The lower the frequency, the larger the antenna must be. Conversely, tiny, exact antenna modules are required for the highest frequencies.
FREMONT, CA: 5G antenna modules are presently being added to cell towers. These modules are 64 working antennas whose radiation intersection ensures optimum spatial coverage. In the trade, this is familiar as massive multiple-input multiple-output(MIMO). However, massive MIMO also forms the opposite picture: MIMO-compatible antennas are necessary so smartphones, autonomous vehicles, and Industry 4.0 systems can work in the 5G network.
These are greatly complex modules with 16 and more individual antennas. The modules allow mobile devices and systems to use the signals from various transmitters concurrently, increasing the transmitted data rates significantly with no difference in transmission performance.
But there are disputes: 5G networks work with diverse gigahertz millimeter wave (GHz mmWave) frequencies. The spectrum ranges from 3.3 - 77 GHz. The lower the frequency, the larger the antenna must be.
Conversely, tiny, exact antenna modules are required for the highest frequencies. However, problems are inevitable with the combination of small antennas and GHz mmWave frequencies. For instance, the fingers and hands of smartphone users can block data transfer.

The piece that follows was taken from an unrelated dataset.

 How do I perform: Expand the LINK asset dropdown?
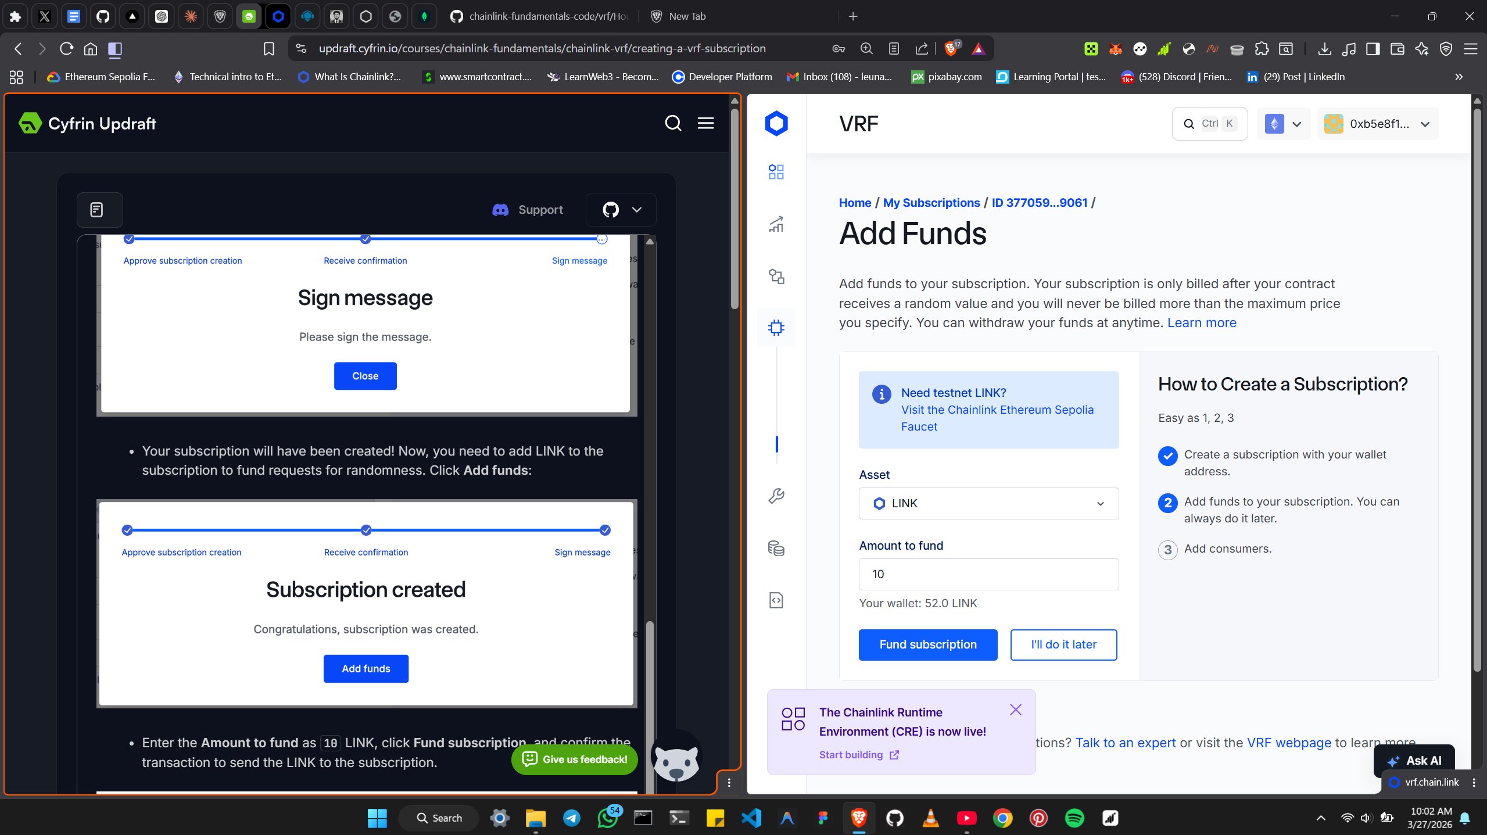click(x=988, y=503)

Three and more antenna modules per smartphone
To conquer these challenges – in other words, to ensure robust MIMO data transfer in various frequencies—smartphone manufacturers will install at least three antenna modules in different areas of their 5G devices. Naturally, this significantly increases the demand for antenna modules.

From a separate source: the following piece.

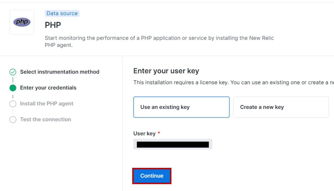The image size is (334, 191).
Task: Focus the User key input field
Action: (x=173, y=144)
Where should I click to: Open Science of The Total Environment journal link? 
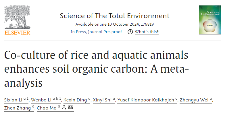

In addition, other challenges are involved in manufacturing the very complex, sometimes 3-dimensional 5G antennas. “The greater the frequency, the finer the structures of the antennas must be,” is how LPKF Laser & Electronics AG details the fundamental situation. The company provides a laser direct structuring process with which it is possible to attach any shape of the antenna, conducting paths, or insulation channels in resolutions to 25 micrometers (µm) directly onto three-dimensional plastic components.

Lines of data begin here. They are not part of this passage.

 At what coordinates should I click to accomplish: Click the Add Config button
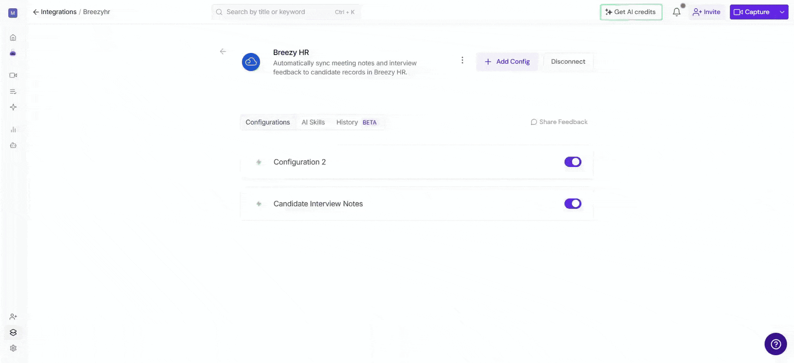[507, 62]
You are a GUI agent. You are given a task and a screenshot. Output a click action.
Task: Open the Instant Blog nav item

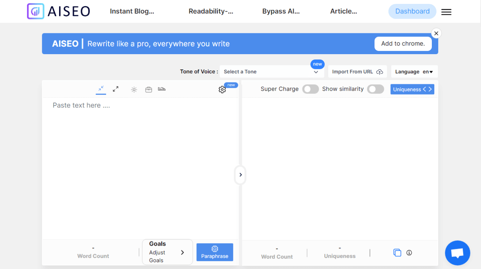(132, 11)
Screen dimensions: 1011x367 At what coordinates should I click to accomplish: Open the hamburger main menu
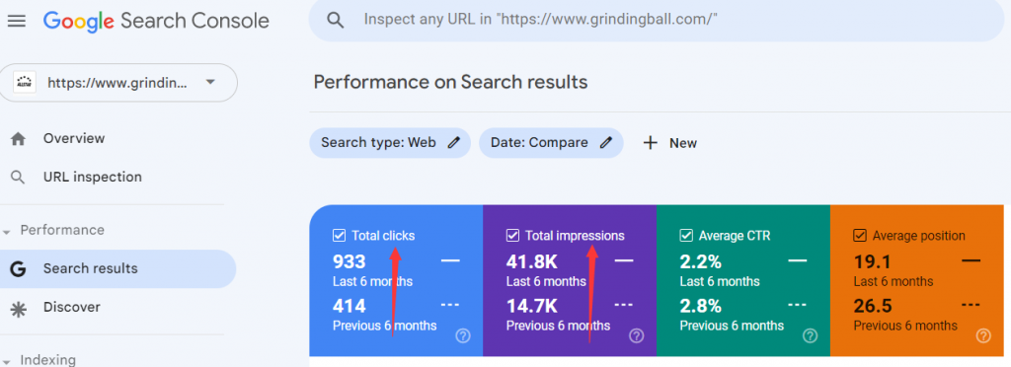(16, 22)
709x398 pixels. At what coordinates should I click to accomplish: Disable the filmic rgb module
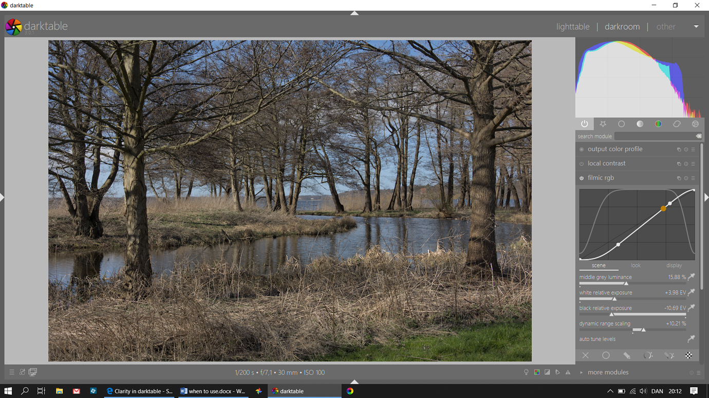582,178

The antennas are made from laminated substrates consisting of a copper layer, an insulator like LCP (liquid crystal polymer) or modified polyimides, and a connection layer. The antenna structures are cut to size and exposed with a laser in the production process. But extreme care is necessary because copper and polymers have very different ablation thresholds.
Therefore, if the electromagnetic antenna material is affected negatively by heat, it will shorten its life or cause short circuits. To prevent these risks, Coherent uses a method comprising new picosecond lasers with up to 30 watts that work in the ultraviolet wavelength range of 355 nanometers. This enables scan speeds of several meters per second, typically around ten stages required for the latest antenna designs.
Highly developed USP processing strategy
Coherent has a “Pulse EQ” processing strategy to minimize thermal influences on the sensitive antenna material. The pulse frequency is adapted in real time depending on whether the laser works in a straight line or with narrow curves.
In addition, an integrated active pulse control system ensures stable pulse energies. This results in highly homogeneous sectional images with no thermal effects on the copper-LCP laminate.
Antennas in displays
Similar to integrating keyboards in touch displays, scientists are working on integrating non-visible 5G antennas into displays. In a consortium with industrial partners like SK Telecom and LG Electronics, the team implemented an antenna-on-display (AOD) in the ultra-high resolution touch display of a 28 GHz 5G smartphone for the first time.
By doing this, the scientists conquered the difficulty of integrating three to four modules with dozens of antennas into the installation space of smartphones, which is already very small.
Furthermore, the team achieved the invisibility of the AOD by using nanostructures. Per their paper, with this method, it is possible to integrate antennas in the complete area of OLED or LCDs, even if they are foldable or incorporated into wearables.
Whether the future of 5G lies in direct laser structuring, antenna production with USP lasers, or antenna-on-display technology—one thing is certain: Photonics is sure to play a key role.